US private employers hired the fewest number of workers in three years in April, which could raise concerns that a recent sharp slowdown in economic growth was spilling over to the labor market.
Other data on Wednesday showed a steep decline in the trade deficit in March. While the smaller trade gap could be a potential boost to the weak first-quarter economic growth estimate, the plunge in imports of goods to their lowest level since 2010 hinted at sluggish domestic demand.
The ADP National Employment Report showed private payrolls increased 156,000 last month, the smallest gain since April 2013, after rising 194,000 in March.
The ADP report, which is jointly developed with Moody’s Analytics, was published ahead of the government’s more comprehensive employment report for April due on Friday.
“The job market appears to have stumbled in April. Job growth noticeably slowed, with some weakness across most sectors,” Mark Zandi, chief economist of Moody’s Analytics, said. “One month does not make a trend, but this bears close watching as the financial market turmoil earlier in the year may have done some damage to business hiring.”
According to a Reuters survey of economists, nonfarm payrolls likely increased by 202,000 jobs in April after rising 215,000 in March. The unemployment rate is forecast holding steady at 5.0 percent.
The labor market has so far weathered the sluggish economy, which has been slammed by weak exports as a result of a strong dollar and tepid global demand. Growth has also been eroded by relentless aggressive spending cuts in the energy sector in the aftermath of last year’s plunge in oil prices, as well as efforts by businesses to reduce an inventory overhang.
The economy slowed to an annual growth pace of 0.5 percent in the first quarter after expanding at a 1.4 percent rate in the fourth quarter.
The ADP report showed employment in the goods-producing sector dropped by 11,000 jobs in April, with manufacturing payrolls declining by 13,000 positions. The construction industry added 14,000 jobs last month.
Services industry employment increased by 166,000 jobs in April, down from 189,000 in March.
The dollar briefly fell against a basket of currencies on the ADP report. Prices for U.S. government debt trimmed losses.
TRADE DEFICIT NARROWS
In a second report, the Commerce Department said on Wednesday the trade deficit fell 13.9 percent to $40.4 billion in March, the smallest since February 2015, also as exports fell.
The government reported last month that trade subtracted 0.34 percentage point from first-quarter gross domestic product. The smaller-than-forecast trade gap suggests that the advance GDP growth estimate could be bumped up when the government publishes its revised estimate later this month.
The lingering impact of the dollar’s past rally and soft global demand have hampered exports, but there are signs that some of the drag is starting to fade.

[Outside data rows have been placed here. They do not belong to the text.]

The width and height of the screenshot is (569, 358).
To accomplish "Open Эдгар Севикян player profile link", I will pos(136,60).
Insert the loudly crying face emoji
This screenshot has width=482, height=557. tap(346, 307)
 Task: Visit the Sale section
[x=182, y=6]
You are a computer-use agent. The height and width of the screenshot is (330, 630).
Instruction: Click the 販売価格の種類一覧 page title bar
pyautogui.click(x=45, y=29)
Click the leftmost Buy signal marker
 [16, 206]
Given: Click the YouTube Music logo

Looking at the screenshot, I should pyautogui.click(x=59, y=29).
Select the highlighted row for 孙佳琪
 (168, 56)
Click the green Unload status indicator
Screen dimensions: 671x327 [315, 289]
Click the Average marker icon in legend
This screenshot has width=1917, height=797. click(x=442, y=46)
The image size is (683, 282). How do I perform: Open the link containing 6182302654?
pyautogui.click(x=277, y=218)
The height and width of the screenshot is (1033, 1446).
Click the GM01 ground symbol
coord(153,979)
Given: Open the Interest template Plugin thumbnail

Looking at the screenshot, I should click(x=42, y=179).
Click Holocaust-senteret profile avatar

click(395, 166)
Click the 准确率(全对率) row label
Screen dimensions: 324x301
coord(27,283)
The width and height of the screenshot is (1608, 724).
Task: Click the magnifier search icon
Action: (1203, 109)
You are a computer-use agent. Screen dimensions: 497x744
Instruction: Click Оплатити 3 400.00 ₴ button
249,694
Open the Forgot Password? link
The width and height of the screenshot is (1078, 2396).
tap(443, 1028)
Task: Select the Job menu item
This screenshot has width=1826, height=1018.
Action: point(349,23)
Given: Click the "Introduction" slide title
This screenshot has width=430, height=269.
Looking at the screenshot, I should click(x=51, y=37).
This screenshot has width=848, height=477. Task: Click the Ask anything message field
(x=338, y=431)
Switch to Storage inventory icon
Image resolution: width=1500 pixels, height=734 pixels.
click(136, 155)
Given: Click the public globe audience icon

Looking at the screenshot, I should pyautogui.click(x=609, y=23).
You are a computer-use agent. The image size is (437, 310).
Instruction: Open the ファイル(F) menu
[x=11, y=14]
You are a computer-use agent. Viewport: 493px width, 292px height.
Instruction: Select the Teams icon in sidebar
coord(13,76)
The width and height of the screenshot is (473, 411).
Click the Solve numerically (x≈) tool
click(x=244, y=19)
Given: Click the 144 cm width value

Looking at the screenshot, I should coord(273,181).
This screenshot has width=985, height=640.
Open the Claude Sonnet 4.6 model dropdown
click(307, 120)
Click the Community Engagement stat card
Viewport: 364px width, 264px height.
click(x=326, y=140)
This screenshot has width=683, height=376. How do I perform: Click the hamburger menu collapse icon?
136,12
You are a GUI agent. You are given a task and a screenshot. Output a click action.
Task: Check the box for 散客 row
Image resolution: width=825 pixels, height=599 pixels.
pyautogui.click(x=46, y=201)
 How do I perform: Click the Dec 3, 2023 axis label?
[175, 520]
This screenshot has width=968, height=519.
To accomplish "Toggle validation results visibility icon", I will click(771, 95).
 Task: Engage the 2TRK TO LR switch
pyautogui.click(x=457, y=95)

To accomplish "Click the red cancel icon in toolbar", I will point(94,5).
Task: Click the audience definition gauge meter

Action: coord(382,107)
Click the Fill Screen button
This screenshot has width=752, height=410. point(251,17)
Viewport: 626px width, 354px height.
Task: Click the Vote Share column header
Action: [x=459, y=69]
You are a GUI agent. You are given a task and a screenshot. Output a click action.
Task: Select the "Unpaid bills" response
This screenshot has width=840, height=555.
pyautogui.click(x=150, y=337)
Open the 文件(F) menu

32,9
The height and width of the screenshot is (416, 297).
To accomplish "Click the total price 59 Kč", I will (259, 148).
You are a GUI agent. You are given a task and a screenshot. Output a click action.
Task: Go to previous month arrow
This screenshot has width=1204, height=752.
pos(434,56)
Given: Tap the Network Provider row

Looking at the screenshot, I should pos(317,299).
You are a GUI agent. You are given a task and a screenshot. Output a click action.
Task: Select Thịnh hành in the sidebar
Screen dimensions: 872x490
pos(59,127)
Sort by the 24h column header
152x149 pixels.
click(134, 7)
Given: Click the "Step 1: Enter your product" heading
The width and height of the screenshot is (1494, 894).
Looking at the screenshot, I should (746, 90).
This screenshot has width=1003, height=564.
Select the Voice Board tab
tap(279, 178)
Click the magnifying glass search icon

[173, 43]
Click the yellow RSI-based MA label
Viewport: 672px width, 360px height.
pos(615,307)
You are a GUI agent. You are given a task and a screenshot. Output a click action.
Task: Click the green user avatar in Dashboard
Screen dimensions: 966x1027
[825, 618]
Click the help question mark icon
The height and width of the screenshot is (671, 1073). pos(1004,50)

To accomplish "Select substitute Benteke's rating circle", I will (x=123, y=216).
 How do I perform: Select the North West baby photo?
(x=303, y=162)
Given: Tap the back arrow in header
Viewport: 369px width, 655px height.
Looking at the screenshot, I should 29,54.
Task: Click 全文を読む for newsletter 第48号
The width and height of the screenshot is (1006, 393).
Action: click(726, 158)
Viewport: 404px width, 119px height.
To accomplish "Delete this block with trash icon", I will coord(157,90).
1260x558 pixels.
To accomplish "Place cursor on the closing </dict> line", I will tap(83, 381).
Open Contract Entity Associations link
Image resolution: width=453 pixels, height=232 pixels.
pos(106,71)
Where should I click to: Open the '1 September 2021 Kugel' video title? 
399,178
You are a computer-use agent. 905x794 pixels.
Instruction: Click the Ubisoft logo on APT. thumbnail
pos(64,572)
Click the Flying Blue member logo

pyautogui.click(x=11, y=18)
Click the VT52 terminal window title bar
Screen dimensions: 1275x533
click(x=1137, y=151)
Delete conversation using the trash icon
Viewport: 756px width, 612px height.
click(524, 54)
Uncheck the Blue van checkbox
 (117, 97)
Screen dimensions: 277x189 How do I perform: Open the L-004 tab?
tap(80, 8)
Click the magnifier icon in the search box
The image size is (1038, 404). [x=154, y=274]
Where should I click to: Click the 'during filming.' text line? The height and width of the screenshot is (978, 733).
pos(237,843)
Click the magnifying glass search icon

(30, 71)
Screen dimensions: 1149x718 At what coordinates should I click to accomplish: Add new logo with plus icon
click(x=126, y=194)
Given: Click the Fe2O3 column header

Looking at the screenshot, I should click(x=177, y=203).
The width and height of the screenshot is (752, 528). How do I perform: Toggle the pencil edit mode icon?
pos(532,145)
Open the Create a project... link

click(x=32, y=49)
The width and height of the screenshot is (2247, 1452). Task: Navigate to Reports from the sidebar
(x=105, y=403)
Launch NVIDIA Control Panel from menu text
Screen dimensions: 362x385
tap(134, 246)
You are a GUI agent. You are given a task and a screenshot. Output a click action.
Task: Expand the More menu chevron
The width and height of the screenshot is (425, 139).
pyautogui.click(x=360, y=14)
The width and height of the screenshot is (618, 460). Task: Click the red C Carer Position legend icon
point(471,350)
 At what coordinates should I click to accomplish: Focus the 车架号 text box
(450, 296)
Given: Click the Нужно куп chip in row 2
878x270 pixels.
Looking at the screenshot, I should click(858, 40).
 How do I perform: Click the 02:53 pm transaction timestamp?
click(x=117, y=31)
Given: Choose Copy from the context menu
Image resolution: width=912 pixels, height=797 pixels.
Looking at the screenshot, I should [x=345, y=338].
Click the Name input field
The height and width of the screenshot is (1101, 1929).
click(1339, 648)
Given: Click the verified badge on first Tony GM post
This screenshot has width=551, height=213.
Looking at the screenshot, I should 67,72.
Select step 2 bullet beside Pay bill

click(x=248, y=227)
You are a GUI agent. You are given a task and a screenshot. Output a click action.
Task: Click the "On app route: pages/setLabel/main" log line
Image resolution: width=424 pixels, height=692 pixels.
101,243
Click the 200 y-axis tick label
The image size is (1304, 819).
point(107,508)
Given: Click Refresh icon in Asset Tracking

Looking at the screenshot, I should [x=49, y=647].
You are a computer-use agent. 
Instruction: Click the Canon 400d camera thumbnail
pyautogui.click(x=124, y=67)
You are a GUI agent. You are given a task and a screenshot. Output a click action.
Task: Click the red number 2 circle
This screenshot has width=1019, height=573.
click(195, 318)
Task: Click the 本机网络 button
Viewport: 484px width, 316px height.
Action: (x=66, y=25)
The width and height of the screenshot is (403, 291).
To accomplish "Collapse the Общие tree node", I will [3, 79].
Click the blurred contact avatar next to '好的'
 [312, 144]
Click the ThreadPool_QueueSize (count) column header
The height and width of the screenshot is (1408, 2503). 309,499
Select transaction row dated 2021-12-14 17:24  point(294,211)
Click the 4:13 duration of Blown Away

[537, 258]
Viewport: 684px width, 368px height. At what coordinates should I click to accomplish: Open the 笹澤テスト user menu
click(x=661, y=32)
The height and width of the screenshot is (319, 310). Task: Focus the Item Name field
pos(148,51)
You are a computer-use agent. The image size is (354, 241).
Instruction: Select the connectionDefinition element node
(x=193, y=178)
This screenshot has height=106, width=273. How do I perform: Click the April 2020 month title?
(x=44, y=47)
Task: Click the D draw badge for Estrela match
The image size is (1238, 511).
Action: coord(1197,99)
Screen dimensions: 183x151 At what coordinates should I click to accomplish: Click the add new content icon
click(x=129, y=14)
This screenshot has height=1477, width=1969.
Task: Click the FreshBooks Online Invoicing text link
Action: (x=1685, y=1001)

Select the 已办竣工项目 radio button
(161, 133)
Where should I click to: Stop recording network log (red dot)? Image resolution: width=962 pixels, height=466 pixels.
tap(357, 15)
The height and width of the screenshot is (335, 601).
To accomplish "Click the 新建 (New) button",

The Institute for Supply Management reported on Monday that a gauge of export orders received by U.S. manufacturers rose in April for a second straight month, reaching its highest level since November 2014.
The dollar has weakened 3.8 percent against the currencies of the United States’ main trading partners so far this year, which should improve the competitiveness of U.S.-made goods on international markets. The greenback gained 20 percent on a trade-weighted basis between June 2014 and December 2015.
In March exports of goods slipped 1.6 percent to $116.8 billion. Overall exports of goods and services fell 0.9 percent to $176.6 billion. Exports of food were the lowest since September 2010. Exports of industrial supplies and materials fell to a six-year low, while consumer goods exports were the lowest since March 2013.
Exports to the European Union surged 9.2 percent, while goods shipped to Canada and Mexico jumped 10.9 percent and 6.1 percent, respectively. Exports to China climbed 11.2 percent.
Imports of goods tumbled 4.3 percent to $175.3 billion, the smallest since December 2010.
Weak imports potentially signal slackening domestic demand, but could also be related to ongoing efforts by businesses to reduce an inventory glut. Lower oil prices and increased domestic energy production are also helping to keep the import bill in check.
In March, imports were held down by industrial supplies and materials imports which hit their lowest level since April 2004. Petroleum imports were the lowest since September 2002, even as oil prices rose to an average $27.68 per barrel.
A third report from the Labor Department showed productivity, which measures hourly output per worker, declined at a 1.0 percent annual rate in the first quarter after shrinking at a 1.7 percent pace in the fourth quarter.
Weak productivity helps explain the divergence between lackluster economic growth and the fairly robust labor market.